A three-minute video now circulating on the Web shows in painful detail what has become an increasingly commonplace event this summer, a public hanging in Iran. A crowd of about 2,000 gathers in a public square as two condemned young men are brought to the temporary gallows. One of them holds his head erect and wears a proud, serene smile. The other looks baffled, as if unsure how he got here. The three hangmen are hooded like terrorists, in black balaclavas.
In matter-of-fact tones, a man reads a proclamation. No one shows excitement or distress. The soldiers who have cordoned off the area chat amiably as they wait. One man in the crowd smiles, apparently pleased that he's grabbed a front-row spot.
Blue nylon ropes, each of them ending in a noose, hang from two portable construction cranes. The men who are about to die stand on a flatbed truck. Nooses go around their necks and they climb onto tall stools, which the hangmen immediately kick from under them. The men seem to die quickly.

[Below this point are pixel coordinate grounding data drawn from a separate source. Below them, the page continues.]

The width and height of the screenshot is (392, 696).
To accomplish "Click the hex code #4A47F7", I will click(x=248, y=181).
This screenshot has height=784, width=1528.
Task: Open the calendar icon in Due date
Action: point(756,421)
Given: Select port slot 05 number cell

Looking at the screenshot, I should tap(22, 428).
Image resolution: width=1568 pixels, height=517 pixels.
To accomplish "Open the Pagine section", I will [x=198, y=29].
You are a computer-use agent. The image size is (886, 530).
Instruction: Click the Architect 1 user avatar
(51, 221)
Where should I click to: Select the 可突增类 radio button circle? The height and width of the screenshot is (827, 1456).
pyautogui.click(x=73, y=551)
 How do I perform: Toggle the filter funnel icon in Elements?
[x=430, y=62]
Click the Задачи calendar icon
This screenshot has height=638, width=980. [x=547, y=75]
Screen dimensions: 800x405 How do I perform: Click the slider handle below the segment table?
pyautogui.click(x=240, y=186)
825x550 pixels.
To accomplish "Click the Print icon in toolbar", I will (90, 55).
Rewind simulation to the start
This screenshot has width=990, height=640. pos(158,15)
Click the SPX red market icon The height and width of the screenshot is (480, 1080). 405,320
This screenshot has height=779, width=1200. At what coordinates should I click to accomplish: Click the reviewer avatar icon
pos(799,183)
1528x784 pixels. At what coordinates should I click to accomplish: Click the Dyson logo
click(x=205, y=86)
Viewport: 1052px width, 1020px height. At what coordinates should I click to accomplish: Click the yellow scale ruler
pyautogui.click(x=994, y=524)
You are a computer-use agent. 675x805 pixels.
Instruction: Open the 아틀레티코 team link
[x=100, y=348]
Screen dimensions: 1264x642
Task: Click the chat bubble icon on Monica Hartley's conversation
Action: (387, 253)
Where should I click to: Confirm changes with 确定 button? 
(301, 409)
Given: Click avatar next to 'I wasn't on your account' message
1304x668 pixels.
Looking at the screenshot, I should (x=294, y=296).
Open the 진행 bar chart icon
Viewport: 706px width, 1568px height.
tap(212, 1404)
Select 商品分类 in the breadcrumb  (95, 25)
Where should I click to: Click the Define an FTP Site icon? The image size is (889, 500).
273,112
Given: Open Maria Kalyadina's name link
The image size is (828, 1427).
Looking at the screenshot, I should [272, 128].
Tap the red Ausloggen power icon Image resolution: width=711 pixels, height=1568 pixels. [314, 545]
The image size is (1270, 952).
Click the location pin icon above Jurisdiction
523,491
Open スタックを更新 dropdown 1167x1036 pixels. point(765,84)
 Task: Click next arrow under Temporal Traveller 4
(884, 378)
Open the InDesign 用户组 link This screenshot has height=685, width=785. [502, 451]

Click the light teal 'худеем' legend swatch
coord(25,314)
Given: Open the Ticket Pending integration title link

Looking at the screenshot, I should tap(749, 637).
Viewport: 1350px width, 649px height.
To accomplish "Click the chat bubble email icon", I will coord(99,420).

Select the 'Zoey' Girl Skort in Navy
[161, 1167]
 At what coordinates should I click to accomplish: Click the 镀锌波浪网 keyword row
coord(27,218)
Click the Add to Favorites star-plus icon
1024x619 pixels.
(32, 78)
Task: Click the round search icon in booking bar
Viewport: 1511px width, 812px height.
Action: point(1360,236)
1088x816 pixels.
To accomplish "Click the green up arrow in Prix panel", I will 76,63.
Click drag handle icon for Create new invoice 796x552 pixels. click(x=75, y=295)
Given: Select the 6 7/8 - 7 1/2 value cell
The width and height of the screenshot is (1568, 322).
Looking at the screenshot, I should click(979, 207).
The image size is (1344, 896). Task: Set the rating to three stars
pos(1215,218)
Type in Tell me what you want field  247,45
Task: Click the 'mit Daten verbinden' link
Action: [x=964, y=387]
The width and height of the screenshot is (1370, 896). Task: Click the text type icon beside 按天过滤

A loudspeaker blasts a message: "Death to hypocrites! Death to the terrorists! Death to America!"
The hanged men were Majid Kavousifar, 28, the one who smiled, and his nephew, Hossein Kavousifar, 24. Two years ago (according to the courts) they murdered a judge who presided over a "guidance court" that judges "moral corruption." He jailed many political dissidents.
The public hangings, on Aug. 2 in Tehran, were the result of a recent change in Iranian punishment, a change that has not been announced locally and has been little discussed in the West. In 2007 so far, Iran has executed at least 151 people, the most since 1984 and many more than in the same period last year. The total for 2006 was 177.
Iran now uses execution more often than any other country except China, to punish a broad range of criminality and political resistance. Shariah law, as Iran interprets it, allows the death penalty for murder, rape, armed robbery, apostasy, blasphemy, drug trafficking, sodomy, adultery, prostitution and treason. Since the Islamic state was founded in 1979, nonpolitical crimes have usually drawn prison sentences. This year, judges increasingly opt for execution. In the holy city of Mashad last week, the authorities publicly executed seven rapists and kidnappers. In that case as in others, the executions ran live on local TV.
The theocratic Iranian authorities have made execution into a form of public performance art, with a message -- that the hard men are in charge of Iranian society on all levels and will tolerate neither disloyalty nor immorality. They claim (as the cabinet minister for intelligence said on Wednesday in a government-owned newspaper) that the United States, having abandoned the idea of attacking Iran, has decided instead to bring down the government through a "soft revolution" organized by local intellectuals.
This means Iran must fight against the enemies within while showing no weakness in matters of private conduct. Taking a renewed interest in punishing immorality, police in the town of Kara, west of Tehran, recently arrested 230 young people who were partying to rap and rock music, many of them females immodestly dressed; the police seized 800 CDs they considered decadent. Last week, the government shut down a newspaper, Sharq, for interviewing a lesbian poet.
The European Union, and Italy in particular, have protested the executions. Iran has coldly ignored Italy's campaign to eliminate capital punishment around the world. The EU has asked for reconsideration of death sentences that now hang over two Kurd-ish-Iranian journalists affiliated with the Kurdistan party. Iran has replied that even comments by a foreign country on law enforcement constitute an unacceptable intrusion in Iran's internal affairs.
Still, nothing but foreign pressure has anything like a chance of slowing the executions. In Germany, Stefan Warner in Die Welt asked why German politicians and intellectuals have been largely silent on this issue: "Why is there so little criticism here of the Iranian regime and its cruel methods? Why does everyone get up in arms every time a death sentence is carried out in the U.S.A., and no one cares when people are executed in Iran?" What's true of German critics is also true of those in Canada and the United States itself.
Perhaps the explanation lies in the talk last spring about bombing Iranian nuclear facilities. That project made people so nervous that they now instinctively avoid saying anything that might seem to support an attack by making Iran seem even more brutal than we already know it is.